- Heydar Kola Location within Iran
- Coordinates: 36°37′23″N 52°32′57″E﻿ / ﻿36.62306°N 52.54917°E
- Country: Iran
- Province: Mazandaran
- County: Fereydunkenar
- District: Central
- Rural District: Barik Rud-e Shomali

Population (2016)
- • Total: 539
- Time zone: UTC+3:30 (IRST)

= Heydar Kola =

Village in Mazandaran province, Iran

Heydar Kola (حيدركلا) (Note: Also romanized as Ḩeydar Kolā) is a village in Barik Rud-e Shomali Rural District (Note: Formerly Barik Rud Rural District) of the Central District in Fereydunkenar County, Mazandaran province, Iran.

==Demographics==
===Population===
At the time of the 2006 National Census, the village's population was 491 in 127 households, when it was in Barik Rud Rural District (Note: Renamed Barik Rud-e Shomali Rural District) of the former Fereydunkenar District in Babolsar County.

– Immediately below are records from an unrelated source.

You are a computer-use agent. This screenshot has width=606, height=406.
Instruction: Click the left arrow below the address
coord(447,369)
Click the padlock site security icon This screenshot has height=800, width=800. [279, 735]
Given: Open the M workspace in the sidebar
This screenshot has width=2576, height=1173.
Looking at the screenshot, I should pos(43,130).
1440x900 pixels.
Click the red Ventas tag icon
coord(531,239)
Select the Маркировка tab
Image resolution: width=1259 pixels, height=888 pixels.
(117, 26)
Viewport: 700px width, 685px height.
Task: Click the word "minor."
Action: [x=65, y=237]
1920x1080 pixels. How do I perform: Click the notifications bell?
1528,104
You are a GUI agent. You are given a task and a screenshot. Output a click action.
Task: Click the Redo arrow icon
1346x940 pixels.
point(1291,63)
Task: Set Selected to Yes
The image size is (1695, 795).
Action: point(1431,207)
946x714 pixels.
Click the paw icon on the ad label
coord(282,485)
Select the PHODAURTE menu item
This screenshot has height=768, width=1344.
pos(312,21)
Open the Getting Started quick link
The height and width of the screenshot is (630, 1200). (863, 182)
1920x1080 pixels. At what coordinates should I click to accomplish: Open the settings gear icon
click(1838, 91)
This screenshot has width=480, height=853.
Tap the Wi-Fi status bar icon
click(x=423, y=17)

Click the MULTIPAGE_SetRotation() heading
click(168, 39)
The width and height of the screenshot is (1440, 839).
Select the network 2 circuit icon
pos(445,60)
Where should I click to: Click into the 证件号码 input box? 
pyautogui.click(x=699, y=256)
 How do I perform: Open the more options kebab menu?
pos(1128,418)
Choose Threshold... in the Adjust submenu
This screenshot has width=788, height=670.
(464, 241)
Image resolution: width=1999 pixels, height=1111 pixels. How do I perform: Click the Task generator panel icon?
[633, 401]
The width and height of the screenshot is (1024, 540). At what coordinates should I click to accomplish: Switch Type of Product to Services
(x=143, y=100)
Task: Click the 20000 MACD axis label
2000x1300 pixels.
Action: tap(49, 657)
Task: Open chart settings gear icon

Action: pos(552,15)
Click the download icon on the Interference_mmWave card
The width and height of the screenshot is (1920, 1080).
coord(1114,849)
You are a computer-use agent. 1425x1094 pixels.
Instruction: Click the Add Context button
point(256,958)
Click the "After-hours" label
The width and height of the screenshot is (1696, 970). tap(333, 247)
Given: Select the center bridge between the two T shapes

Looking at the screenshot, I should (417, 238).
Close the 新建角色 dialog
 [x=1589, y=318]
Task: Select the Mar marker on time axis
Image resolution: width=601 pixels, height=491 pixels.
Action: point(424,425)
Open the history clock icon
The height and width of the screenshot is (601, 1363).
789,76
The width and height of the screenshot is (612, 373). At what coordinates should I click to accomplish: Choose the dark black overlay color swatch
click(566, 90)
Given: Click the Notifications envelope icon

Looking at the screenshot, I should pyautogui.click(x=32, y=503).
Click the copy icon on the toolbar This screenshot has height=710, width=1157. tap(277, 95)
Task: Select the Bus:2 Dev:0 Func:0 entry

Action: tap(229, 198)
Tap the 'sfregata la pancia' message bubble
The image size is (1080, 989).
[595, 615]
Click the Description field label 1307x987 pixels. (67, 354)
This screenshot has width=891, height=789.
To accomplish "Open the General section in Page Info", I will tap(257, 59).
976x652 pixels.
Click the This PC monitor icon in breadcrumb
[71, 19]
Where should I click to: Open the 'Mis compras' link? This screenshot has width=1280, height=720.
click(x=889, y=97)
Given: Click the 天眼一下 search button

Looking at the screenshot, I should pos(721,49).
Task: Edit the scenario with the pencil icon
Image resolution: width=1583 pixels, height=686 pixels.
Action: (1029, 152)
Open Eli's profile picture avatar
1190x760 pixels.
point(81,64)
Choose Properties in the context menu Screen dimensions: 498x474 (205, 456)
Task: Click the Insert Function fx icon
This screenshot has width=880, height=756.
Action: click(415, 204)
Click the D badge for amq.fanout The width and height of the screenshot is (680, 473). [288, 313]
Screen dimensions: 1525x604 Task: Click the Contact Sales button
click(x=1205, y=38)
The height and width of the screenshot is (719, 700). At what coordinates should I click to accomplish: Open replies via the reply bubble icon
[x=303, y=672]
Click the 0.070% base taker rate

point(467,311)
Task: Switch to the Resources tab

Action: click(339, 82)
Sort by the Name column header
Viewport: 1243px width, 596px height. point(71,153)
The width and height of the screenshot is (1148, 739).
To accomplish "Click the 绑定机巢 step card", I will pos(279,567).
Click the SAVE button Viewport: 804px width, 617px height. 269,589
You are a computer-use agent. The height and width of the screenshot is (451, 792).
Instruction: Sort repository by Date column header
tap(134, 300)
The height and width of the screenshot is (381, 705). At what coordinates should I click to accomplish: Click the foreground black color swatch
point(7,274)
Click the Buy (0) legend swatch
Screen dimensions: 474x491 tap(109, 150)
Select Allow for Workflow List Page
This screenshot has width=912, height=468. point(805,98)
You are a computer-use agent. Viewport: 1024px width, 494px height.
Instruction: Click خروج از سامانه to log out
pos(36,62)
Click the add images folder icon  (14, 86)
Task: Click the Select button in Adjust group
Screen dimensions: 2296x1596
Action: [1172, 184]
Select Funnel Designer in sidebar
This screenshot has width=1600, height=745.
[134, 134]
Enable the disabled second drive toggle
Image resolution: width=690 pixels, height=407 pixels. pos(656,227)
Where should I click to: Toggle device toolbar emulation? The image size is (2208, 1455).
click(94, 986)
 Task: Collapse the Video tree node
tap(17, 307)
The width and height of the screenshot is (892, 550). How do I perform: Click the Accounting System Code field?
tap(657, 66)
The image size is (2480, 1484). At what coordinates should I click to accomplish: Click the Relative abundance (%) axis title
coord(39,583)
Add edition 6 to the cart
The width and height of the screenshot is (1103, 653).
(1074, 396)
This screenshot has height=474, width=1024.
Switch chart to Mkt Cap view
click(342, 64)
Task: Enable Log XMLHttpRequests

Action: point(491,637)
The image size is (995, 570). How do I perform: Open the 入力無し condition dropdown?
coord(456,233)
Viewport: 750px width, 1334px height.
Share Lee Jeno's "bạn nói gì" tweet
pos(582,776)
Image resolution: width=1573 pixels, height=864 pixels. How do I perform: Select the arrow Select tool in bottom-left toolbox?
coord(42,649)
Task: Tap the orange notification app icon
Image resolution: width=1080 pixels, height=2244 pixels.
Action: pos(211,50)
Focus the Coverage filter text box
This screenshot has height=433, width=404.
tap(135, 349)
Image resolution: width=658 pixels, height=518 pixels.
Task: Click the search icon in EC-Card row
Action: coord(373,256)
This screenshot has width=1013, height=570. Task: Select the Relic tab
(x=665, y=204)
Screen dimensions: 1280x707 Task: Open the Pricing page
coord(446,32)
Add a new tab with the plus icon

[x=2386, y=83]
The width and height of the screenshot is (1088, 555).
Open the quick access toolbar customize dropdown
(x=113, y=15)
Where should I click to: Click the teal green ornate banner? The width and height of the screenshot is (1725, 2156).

The following census in 2011 counted 546 people in 161 households, by which time the district had been separated from the county in the establishment of Fereydunkenar County. The rural district was transferred to the new Central District and renamed Barik Rud-e Shomali Rural District. The 2016 census measured the population of the village as 539 people in 182 households.